▶ [What is needed]
When you reach the line containing "Task: Click Activities in the top bar" in the entries below, begin reproducing lines exactly, and stop once the line containing "has height=356, width=1276." is done.
========
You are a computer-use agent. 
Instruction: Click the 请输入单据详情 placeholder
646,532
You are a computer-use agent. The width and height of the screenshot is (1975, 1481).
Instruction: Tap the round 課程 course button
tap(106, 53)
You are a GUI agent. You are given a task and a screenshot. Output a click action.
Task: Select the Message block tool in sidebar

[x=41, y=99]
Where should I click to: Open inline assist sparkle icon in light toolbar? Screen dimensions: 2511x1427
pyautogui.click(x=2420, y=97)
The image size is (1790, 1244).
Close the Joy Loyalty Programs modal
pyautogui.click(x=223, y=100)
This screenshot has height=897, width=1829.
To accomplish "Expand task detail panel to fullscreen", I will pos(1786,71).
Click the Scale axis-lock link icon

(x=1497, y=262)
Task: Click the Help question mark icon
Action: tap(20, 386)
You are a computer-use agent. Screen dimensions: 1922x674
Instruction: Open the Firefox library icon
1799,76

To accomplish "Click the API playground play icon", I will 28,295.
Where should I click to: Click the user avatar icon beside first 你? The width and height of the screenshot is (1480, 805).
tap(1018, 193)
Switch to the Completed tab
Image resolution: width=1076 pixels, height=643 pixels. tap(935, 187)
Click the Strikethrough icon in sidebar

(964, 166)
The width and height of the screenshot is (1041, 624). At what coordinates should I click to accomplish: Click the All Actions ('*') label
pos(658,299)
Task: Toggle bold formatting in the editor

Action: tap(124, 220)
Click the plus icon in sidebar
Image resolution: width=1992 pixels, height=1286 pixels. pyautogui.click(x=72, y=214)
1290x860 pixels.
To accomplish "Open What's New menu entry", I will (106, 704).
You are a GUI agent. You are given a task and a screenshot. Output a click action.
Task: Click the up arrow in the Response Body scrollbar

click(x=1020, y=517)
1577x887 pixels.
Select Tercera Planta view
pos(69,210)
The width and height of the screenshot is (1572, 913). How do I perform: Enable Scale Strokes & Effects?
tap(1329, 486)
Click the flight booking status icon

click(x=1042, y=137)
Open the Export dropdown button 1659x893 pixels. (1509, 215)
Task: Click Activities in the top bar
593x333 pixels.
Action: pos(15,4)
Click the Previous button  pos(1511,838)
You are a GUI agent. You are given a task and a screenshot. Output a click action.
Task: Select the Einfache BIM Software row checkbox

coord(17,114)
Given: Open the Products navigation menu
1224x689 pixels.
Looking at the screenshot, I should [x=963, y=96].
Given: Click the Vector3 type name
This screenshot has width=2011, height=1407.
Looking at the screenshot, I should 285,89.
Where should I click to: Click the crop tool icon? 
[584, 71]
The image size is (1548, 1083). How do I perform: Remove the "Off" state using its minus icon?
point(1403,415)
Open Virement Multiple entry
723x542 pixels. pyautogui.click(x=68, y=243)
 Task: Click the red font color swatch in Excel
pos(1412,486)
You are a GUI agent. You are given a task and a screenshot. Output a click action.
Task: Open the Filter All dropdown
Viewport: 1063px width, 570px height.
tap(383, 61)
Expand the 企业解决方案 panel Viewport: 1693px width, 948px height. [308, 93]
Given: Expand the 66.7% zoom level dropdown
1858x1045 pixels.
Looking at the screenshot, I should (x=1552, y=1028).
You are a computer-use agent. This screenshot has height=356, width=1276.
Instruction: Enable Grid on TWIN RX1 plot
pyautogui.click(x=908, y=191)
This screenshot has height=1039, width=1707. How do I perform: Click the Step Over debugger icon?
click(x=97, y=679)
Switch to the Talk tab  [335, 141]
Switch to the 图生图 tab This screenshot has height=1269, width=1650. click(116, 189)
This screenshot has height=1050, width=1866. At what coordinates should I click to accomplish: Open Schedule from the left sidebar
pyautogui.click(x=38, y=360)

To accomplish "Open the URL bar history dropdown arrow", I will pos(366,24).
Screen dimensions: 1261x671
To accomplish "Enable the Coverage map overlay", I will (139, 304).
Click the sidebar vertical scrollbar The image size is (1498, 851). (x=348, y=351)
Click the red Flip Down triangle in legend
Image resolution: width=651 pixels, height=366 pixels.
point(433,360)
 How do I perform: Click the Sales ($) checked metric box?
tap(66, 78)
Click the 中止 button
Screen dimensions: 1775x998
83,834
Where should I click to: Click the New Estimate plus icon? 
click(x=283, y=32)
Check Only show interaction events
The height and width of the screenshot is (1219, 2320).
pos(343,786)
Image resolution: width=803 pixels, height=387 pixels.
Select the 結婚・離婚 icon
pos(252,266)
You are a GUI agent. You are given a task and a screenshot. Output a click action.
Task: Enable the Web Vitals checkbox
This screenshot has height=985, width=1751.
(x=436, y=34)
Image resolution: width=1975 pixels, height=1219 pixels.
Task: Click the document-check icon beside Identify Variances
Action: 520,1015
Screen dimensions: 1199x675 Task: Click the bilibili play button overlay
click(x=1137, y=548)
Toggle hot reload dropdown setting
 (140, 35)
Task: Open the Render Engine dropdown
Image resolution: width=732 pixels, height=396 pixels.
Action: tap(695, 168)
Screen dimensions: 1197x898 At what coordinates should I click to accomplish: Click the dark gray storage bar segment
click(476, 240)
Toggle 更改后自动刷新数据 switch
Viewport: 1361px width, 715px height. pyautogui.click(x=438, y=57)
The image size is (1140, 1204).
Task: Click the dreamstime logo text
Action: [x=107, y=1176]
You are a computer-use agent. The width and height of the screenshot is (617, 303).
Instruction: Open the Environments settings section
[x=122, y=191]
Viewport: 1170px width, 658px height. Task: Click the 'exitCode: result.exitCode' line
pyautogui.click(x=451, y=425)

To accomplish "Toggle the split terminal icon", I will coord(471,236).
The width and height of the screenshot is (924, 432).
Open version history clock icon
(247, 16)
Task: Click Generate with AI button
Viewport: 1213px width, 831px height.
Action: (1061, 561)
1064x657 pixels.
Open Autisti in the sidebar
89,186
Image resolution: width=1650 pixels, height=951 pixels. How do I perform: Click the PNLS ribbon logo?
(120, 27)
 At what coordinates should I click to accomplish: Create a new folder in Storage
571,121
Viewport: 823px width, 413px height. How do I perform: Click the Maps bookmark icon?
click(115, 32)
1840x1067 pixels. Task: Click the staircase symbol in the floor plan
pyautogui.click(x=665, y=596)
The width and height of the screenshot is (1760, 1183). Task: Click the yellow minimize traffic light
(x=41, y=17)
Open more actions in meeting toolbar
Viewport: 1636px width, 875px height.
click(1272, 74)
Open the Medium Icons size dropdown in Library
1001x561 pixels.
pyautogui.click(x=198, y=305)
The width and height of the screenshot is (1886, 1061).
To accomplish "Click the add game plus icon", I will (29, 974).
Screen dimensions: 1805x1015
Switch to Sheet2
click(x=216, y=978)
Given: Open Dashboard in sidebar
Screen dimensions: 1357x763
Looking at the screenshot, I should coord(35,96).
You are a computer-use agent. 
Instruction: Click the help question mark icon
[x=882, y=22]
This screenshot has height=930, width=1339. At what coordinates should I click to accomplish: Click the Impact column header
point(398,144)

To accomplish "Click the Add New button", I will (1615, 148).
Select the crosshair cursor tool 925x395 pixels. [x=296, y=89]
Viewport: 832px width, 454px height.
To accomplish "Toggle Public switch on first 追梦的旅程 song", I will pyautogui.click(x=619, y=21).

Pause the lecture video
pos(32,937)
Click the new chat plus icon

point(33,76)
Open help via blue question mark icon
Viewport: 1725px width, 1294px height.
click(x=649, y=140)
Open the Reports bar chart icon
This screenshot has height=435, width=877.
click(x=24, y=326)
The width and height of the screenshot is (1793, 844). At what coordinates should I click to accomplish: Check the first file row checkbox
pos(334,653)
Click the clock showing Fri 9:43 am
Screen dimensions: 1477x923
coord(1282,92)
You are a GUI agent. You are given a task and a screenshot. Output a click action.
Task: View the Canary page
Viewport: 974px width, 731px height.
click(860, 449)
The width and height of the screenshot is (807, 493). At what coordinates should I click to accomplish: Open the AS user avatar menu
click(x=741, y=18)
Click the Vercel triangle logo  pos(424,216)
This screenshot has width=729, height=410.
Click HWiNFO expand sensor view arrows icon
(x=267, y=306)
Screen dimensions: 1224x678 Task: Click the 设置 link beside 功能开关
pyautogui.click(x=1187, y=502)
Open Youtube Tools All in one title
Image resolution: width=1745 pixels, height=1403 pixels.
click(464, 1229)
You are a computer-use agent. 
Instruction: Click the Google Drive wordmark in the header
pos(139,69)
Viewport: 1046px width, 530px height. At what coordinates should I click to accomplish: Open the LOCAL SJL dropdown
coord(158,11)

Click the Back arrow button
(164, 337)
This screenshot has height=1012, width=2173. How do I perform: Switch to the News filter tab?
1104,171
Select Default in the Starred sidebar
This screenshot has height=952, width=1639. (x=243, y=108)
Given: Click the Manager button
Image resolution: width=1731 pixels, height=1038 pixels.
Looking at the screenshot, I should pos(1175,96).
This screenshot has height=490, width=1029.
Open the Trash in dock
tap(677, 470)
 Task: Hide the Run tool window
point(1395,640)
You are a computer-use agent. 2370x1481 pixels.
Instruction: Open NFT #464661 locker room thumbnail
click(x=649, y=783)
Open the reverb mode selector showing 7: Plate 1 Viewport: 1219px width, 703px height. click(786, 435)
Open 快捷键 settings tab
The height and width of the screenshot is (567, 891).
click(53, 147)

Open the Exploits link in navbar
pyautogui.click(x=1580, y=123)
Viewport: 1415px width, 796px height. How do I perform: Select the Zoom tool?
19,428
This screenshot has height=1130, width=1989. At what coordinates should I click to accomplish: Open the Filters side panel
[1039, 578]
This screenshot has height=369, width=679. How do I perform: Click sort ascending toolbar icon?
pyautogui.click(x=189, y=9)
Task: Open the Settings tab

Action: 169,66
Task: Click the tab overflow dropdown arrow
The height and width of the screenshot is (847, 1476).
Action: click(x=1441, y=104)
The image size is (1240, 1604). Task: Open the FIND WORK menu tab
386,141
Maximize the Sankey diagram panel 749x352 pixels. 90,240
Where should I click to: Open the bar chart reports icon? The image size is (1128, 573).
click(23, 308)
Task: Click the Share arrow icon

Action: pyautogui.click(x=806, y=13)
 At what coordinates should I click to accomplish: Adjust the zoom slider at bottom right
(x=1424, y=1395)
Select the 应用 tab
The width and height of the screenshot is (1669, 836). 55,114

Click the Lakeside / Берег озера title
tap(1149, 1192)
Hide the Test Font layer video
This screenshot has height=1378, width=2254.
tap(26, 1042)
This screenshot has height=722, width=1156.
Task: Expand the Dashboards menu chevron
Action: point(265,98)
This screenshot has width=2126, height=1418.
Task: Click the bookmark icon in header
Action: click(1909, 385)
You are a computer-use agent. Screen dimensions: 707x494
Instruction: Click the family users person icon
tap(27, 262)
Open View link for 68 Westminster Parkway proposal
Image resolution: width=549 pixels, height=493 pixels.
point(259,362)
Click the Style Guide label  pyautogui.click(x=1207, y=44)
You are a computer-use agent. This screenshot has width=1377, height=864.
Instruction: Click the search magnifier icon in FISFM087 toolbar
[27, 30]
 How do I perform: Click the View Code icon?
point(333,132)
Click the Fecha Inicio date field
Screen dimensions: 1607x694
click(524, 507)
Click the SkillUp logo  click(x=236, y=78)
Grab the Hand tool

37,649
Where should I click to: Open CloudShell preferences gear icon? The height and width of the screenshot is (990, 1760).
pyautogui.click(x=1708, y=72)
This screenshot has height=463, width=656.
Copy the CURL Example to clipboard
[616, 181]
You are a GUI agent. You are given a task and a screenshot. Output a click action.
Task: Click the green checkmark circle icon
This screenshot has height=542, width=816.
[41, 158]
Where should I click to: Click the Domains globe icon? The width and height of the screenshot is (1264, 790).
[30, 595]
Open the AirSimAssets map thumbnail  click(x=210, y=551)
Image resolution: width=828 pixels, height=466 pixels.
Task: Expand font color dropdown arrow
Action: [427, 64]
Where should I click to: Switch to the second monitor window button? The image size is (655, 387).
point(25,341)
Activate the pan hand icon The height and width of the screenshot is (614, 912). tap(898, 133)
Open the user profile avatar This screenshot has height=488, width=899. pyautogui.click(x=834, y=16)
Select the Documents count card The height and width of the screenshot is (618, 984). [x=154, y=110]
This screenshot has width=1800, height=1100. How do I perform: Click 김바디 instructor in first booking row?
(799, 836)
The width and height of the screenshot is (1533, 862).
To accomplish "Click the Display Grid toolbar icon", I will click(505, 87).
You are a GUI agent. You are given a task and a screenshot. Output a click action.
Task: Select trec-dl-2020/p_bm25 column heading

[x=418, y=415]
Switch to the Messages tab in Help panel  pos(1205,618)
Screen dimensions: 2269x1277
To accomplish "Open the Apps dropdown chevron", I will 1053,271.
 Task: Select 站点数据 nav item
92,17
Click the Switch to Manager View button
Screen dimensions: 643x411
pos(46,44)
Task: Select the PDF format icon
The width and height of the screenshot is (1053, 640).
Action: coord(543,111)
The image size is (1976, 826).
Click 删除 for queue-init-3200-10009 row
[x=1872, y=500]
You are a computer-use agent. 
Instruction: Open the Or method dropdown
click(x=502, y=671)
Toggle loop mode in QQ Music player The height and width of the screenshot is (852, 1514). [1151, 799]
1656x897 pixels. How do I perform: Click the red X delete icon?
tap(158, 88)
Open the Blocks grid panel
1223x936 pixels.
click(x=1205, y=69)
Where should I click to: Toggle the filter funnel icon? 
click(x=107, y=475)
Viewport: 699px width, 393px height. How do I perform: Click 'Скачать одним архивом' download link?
========
▶ [Completed task]
Task: Click Activities in the top bar
593x333 pixels.
Action: pos(15,4)
Click the Previous button  pos(1511,838)
You are a GUI agent. You are given a task and a screenshot. Output a click action.
Task: Select the Einfache BIM Software row checkbox

coord(17,114)
Given: Open the Products navigation menu
1224x689 pixels.
Looking at the screenshot, I should [x=963, y=96].
Given: Click the Vector3 type name
This screenshot has width=2011, height=1407.
Looking at the screenshot, I should 285,89.
Where should I click to: Click the crop tool icon? 
[584, 71]
The image size is (1548, 1083). How do I perform: Remove the "Off" state using its minus icon?
point(1403,415)
Open Virement Multiple entry
723x542 pixels. pyautogui.click(x=68, y=243)
 Task: Click the red font color swatch in Excel
pos(1412,486)
You are a GUI agent. You are given a task and a screenshot. Output a click action.
Task: Open the Filter All dropdown
Viewport: 1063px width, 570px height.
tap(383, 61)
Expand the 企业解决方案 panel Viewport: 1693px width, 948px height. [308, 93]
Given: Expand the 66.7% zoom level dropdown
1858x1045 pixels.
Looking at the screenshot, I should (x=1552, y=1028).
You are a computer-use agent. This screenshot has height=356, width=1276.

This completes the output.